> [TESTO DI STUDIO]
RASSEGNA QUOTIDIANI LOCALI A CURA DELL’UFFICIO STAMPA DELL’ATENEO

L’UNIONE SARDA
1 – L’Unione Sarda
Pagina 13 – Cronaca regionale
Il rimprovero della Corte
I giudici contabili sui finanziamenti alle università
 
La maggiore criticità è nella programmazione delle risorse. Poi ci sono aspetti connessi al ritardo sull'erogazione dei fondi e all'assenza di rendicontazioni precise su alcuni finanziamenti per i privati. La Corte dei Conti ha passato al setaccio le risorse regionali per il sistema universitario. «Questi fondi sono legati a una pianificazione da effettuare a monte e dovrebbero essere assegnati per programmi specifici», ha chiarito Roberto Angioni, che ieri ha illustrato i contenuti dell'indagine. «Tra il 2005 e il 2008 c'era una convenzione triennale, mentre per gli anni successivi si è operato in regime di proroga disposta tardivamente. Alle osservazioni della Corte, l'Università ha risposto con una programmazione triennale. Tra sei mesi verificheremo i risultati».
Nella relazione presentata da Angioni si fa riferimento ai 19 milioni di euro stanziati dalla Regione nel 2010 per gli atenei di Cagliari e di Sassari e ai 19 milioni 250mila euro e agli ulteriori 6 milioni previsti nel 2011. Al Consorzio Forgea International di Cagliari e all'Associazione istituzione libera università Nuorese Ailun, nel biennio 2010-11, sono stati erogati 6 milioni.
In una successiva audizione si è analizzata anche la gestione della società partecipata dalla Regione Fase 1 srl, che si occupa di ricerca e sviluppo nel settore farmaceutico. Dopo la relazione del consigliere della Corte, Valeria Motzo - che ha evidenziato la consistenza dei finanziamenti regionali alla società -, è intervenuto il direttore generale della presidenza della Regione, Gabriella Massidda. Il funzionario ha spiegato i passaggi che hanno portato a valutare la dimissione di Fase 1.

> [DATI FORNITI]

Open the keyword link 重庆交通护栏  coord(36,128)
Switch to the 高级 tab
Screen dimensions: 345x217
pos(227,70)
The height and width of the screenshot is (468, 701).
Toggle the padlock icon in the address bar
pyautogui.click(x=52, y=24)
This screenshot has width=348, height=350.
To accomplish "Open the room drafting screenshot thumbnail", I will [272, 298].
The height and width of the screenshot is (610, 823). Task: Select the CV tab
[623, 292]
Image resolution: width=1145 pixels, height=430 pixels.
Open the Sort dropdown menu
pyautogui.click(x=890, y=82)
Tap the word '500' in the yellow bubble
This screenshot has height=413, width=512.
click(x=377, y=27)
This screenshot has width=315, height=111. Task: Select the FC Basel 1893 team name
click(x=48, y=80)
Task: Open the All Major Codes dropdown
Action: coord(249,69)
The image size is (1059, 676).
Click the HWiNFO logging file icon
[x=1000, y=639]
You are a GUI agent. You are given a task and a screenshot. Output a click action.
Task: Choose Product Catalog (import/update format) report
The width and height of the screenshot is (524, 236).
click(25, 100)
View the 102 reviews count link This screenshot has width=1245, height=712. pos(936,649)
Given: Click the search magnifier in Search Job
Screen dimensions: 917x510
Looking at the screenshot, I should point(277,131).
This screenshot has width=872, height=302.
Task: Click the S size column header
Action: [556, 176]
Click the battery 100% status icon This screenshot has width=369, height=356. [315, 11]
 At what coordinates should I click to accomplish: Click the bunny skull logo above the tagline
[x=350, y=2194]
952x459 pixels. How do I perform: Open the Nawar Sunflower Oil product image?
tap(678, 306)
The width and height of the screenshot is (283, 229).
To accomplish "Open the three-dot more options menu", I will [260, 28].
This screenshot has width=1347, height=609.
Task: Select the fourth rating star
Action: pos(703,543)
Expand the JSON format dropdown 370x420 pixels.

> [COME PROCEDERE]
Rispondi a queste domande basandoti sull'articolo dedicato ai finanziamenti regionali alle università:
1. In quale periodo era in vigore la convenzione triennale citata da Roberto Angioni?
2. Quanto è stato erogato al Consorzio Forgea International e all'Ailun nel biennio 2010-11?
3. Di che cosa si occupa la società Fase 1 srl?
Le voci non hanno alcun ruolo in questo esercizio.

> [SOLUZIONE]
1. Tra il 2005 e il 2008.
2. 6 milioni di euro.
3. Di ricerca e sviluppo nel settore farmaceutico.